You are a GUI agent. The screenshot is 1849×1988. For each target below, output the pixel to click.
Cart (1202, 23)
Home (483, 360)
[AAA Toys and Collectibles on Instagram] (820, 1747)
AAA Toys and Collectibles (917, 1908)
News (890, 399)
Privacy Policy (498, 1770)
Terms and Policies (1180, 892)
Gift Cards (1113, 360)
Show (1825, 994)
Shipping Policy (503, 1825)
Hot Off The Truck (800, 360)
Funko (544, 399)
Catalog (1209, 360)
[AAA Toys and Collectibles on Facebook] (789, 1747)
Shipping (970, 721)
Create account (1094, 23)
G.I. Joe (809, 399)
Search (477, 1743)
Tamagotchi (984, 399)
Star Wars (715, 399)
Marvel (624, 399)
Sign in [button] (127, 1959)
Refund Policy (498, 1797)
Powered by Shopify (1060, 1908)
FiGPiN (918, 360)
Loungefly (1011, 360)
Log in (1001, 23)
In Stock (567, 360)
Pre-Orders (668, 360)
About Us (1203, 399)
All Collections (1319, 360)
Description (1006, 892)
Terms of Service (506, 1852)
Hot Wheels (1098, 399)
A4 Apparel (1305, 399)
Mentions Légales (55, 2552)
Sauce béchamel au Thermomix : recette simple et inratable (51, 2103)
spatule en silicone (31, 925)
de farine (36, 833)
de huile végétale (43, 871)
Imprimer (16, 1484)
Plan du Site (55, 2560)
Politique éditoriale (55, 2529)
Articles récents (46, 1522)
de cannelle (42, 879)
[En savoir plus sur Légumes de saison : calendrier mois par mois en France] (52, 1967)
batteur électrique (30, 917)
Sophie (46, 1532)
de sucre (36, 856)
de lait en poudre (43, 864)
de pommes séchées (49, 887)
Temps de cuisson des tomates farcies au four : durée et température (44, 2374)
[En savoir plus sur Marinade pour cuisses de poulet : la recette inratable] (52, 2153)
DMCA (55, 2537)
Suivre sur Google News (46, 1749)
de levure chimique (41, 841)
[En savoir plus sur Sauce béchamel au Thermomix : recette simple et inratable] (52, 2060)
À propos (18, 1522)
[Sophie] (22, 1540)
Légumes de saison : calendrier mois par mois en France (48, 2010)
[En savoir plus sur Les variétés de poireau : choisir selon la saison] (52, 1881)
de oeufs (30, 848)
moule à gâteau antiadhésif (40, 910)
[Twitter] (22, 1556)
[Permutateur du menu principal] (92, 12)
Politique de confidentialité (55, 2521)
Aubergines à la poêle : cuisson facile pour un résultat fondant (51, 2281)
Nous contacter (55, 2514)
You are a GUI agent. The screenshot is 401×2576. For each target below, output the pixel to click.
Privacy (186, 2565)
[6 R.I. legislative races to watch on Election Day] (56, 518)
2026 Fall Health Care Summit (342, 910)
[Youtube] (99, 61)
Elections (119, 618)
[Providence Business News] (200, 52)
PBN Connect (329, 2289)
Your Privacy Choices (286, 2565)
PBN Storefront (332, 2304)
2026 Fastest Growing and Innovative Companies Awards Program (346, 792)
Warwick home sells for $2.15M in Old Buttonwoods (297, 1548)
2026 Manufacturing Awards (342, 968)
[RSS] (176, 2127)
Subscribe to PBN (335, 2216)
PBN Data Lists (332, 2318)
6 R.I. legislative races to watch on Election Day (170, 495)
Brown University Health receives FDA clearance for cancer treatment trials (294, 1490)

....................

**DIRECTIONS FOR THIS TASK:**
Filter the entries and copy out every line with the word "mois".

**REPLY TO THE EXERCISE:**
[En savoir plus sur Légumes de saison : calendrier mois par mois en France] (52, 1967)
Légumes de saison : calendrier mois par mois en France (48, 2010)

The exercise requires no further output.